## SELECTED EXTRACT

Segment Open

How blood cells deform, recover when traveling through tiny channels
Laboratory blood tests are often done by forcing samples through small channels. When the channels are very small, as in microfluidic devices, red blood cells (RBCs) are deformed and then relax back to their original shape after exiting the channel. The way the deformation and relaxation occur depends on both the flow characteristics and mechanical properties of the cell's outer membrane.
In this week's issue of the journal Biomicrofluidics, a method to characterize the shape recovery of healthy human RBCs flowing through a microfluidic constricted channel is reported. This investigation revealed a coupling between the cell's mechanical properties and the hydrodynamic properties of the flow. In addition, the method could distinguish between healthy RBCs and those infected by the malaria parasite. This suggests a possible new technique for diagnosing disease.

Segment Closed

## SUPPLIED DATA
Segment Open

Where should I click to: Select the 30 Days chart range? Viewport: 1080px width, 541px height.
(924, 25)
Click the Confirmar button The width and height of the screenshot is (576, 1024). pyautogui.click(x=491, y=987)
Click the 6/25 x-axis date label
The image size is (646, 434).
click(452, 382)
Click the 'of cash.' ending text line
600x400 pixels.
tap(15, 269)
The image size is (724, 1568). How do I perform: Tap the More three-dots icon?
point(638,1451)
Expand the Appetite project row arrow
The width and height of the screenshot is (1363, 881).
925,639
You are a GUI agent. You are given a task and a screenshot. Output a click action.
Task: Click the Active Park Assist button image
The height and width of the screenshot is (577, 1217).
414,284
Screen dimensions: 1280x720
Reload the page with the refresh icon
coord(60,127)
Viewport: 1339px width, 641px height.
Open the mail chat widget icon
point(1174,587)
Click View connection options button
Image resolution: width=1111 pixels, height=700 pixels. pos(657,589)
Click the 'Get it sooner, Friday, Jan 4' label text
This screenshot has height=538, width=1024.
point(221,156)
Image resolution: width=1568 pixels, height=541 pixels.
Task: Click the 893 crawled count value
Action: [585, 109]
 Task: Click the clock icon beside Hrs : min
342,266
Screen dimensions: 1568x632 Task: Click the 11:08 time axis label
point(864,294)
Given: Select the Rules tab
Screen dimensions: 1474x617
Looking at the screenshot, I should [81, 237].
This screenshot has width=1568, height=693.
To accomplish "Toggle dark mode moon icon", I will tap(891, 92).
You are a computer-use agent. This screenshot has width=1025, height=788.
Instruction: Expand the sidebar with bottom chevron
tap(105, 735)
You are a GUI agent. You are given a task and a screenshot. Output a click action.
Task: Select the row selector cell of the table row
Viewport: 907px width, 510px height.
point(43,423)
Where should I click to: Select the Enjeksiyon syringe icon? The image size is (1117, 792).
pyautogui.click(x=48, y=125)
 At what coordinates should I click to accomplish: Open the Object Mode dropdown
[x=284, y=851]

Segment Closed

## QUESTIONS
1 – In the passage on how blood cells deform in tiny channels, swap "channels" for "passages" and write out the text from "How blood cells" to "cell's outer membrane.".
2 – According to the passage on blood cell deformation, which two kinds of red blood cells could the reported method tell apart?
3 – Carry the passage on red blood cell shape recovery forward from its last sentence.

## EXERCISE ANSWERS
1 –
How blood cells deform, recover when traveling through tiny passages
Laboratory blood tests are often done by forcing samples through small passages. When the passages are very small, as in microfluidic devices, red blood cells (RBCs) are deformed and then relax back to their original shape after exiting the channel. The way the deformation and relaxation occur depends on both the flow characteristics and mechanical properties of the cell's outer membrane.

2 – Healthy red blood cells and red blood cells infected by the malaria parasite.

3 –
The microfluidic device consisted of a narrow channel interspersed by a succession of sawtooth-shaped wider areas. A solution of RBCs is pumped through the system by applying pressure from one end. As the cells travel through the channel, they are observed with a microscope. The images are captured with a high-speed camera and sent to a computer for analysis.
When an RBC enters a narrow channel, it takes on a parachutelike shape. When it exits into a wide region, it elongates in the direction of the flow until it meets the next widening and is again stretched by the flow.
At the final exit, two different shape recovery behaviors were observed, depending on the flow speed and viscosity of the medium. At high flow speed and viscosity, the cells get stretched upon their last exit from the channel and then recover their original shapes. At lower speed and viscosity, however, the parachutelike shape is recovered directly upon exiting.
The investigators found that the hydrodynamic conditions at which the transition between these two different recovery behaviors occurs depend on the elastic properties of the RBC.
Co-author Magalie Faivre said, "Although the time necessary for the cells to recover their shape after exiting the channel was shown to depend on the hydrodynamic conditions, we have demonstrated that, at a given stress, this recovery time can be used to differentiate healthy from Plasmodium falciparum-infected RBCs." Plasmodium falciparum is one of the parasites that cause malaria.
The investigators are seeking to expand their study to find a way to detect "signatures" for other types of diseases.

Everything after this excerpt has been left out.